Il avait quitté la table, il était venu s’asseoir sur l’un des bras du fauteuil qu’elle occupait. Elle laissa tomber son tricot, pour rire à l’aise du galop continuel de cette imagination de grand enfant détraqué ; et elle levait la tête vers lui, renversée contre le dossier, tandis qu’il se trouvait si près d’elle, qu’il sentait à la hanche la chaleur vivante de son épaule.

— Es-tu fou, mon pauvre ami ! Qu’aurions-nous fait là-bas ?

— Nous aurions vécu donc !… Tu te souviens de ce livre de voyages que nous lisions ensemble, il y a douze ans ? On vit là-bas comme dans un paradis.
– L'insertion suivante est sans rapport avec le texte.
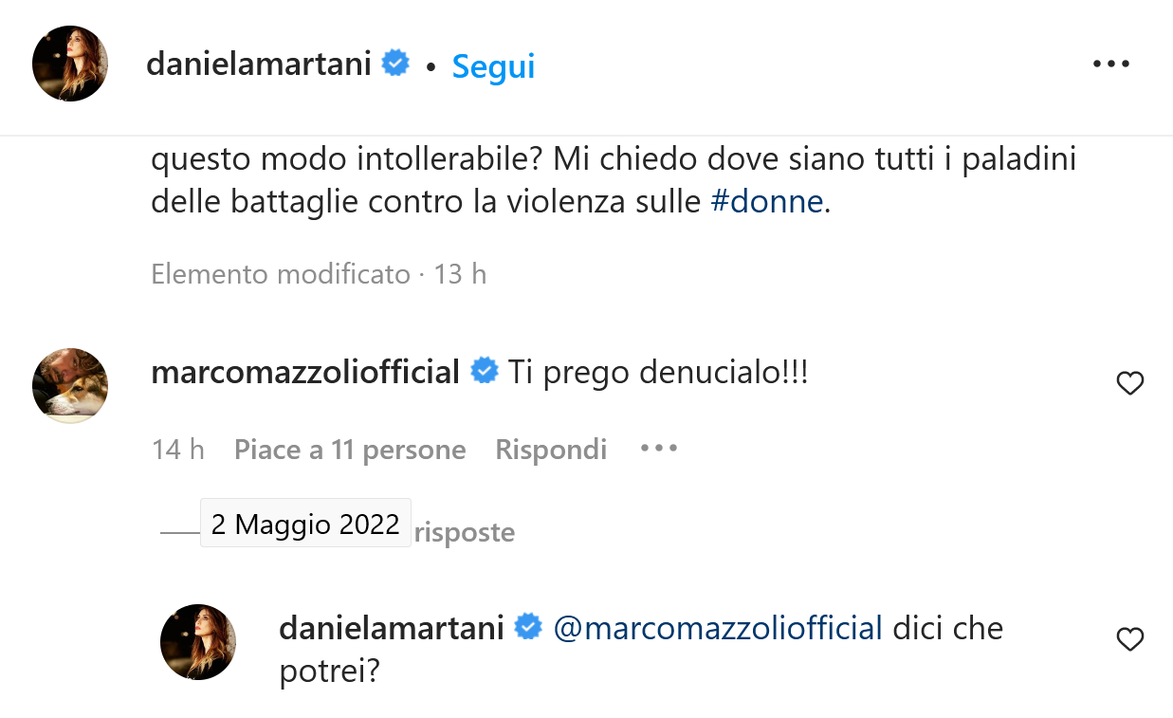Click verified badge in danielamartani's reply

tap(528, 628)
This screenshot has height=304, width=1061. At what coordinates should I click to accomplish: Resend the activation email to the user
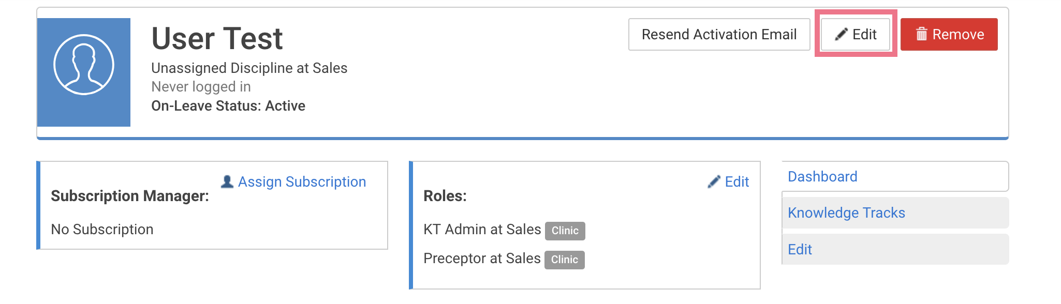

Jamais d’hiver, un ciel éternellement bleu, une existence au soleil et aux étoiles… Nous aurions eu une cabane, nous aurions mangé des fruits délicieux, et rien à faire, et pas un chagrin !

— Alors, deux sauvages tout de suite, avec des anneaux dans le nez et des plumes sur la tête ?

— Tiens ! pourquoi pas ?… Nous nous serions aimés d’un bout de l’année à l’autre, sans compter les jours, ce qui n’aurait pas été si bête.